- **Passage provided**
###
Wednesday, 12 April 2017

Brexit: reclaiming democracy

Po-faced narcissistic remainers think a darkness is stalking the land now that the thick and racist plebs have been allowed a vote. The proles have taken leave of their senses and voted against their economic interests. Or so the narrative goes. I'm deeply bored of this now. 

In actual fact it's a little more mundane than that. The British public have collectively decided that something in the existing political settlement isn't working and it is time for change. That's all.

On the whole the EU is not something they cared about very much. The only real experience most people have of the EU is a number of sweeping changes without any real explanation and without their direct consent. Instinctively, Brexit voters are basically aware that elite politicians are conspiring to create something they absolutely wouldn't get consent for were they to put all their cards on the table. Brexit is a yank on the leash.

As far as that goes I am with the Brexiteers all the way. Every time you see an EU "summit" you see a gaggle of politicians, most of whom you did not elect, spouting platitudes about peace and prosperity while failing to offer any solutions. Quite the opposite in fact.

What we see instead is more bland left wing populist initiatives with respect to climate change. This really tells you how out of touch our elites are. Having used our money to finance green groups, in order capture a pro-EU activist base, the only "grassroots" feedback in the system is a reflection of their own agenda.

Consequently they actually believe they are acting according to the wishes of the people. When the left have captured public institutions and state media, they see it reflected back at them everywhere they look. Since they never rub shoulders with ordinary people there is no dialogue between the public and an increasingly remote and insulated bubble.

Being low information voters, preachy remainers would have it that we leavers are throwing away a liberal utopia for the sake of incandescent light-bulbs. Personally I am no fan of energy saving bulbs just from an aesthetic point of view but this really isn't the point.

The mentality behind energy saving bulbs is absolutely sound in that we are looking at a policy of demand side management in energy. I can see the logic as part of an integrated (but very expensive) energy policy. However...

Policy agendas in the EU are not the product an elected government. EU policy agendas are very much a product of the EU entity and its roadmap. They take years to come to fruition and if you are seeing any kind of implementation in the public domain then chances are you are looking at a policy that has been in the works for a decade or more. They are policy agendas rammed through regardless of what the public might actually want - and entirely regardless of the present economic realities. That's why the EU always has yesterday's solution for today's problem.
###
- **Actions to take**
1. From the first paragraph of the Brexit post, list every term used to refer to a group of people.
2. According to the Brexit post, what is the only real experience most people have of the EU?

- **Data segment**
###
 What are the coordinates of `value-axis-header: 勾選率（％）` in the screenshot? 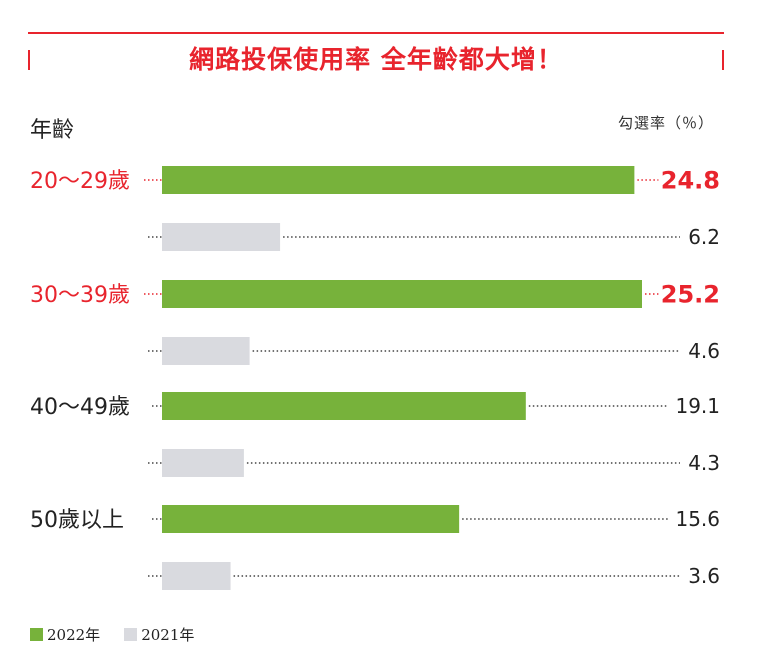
###
- **Solutions for each task**
1.
- Po-faced narcissistic remainers
- The thick and racist plebs
- The proles

2. A number of sweeping changes made without any real explanation and without their direct consent.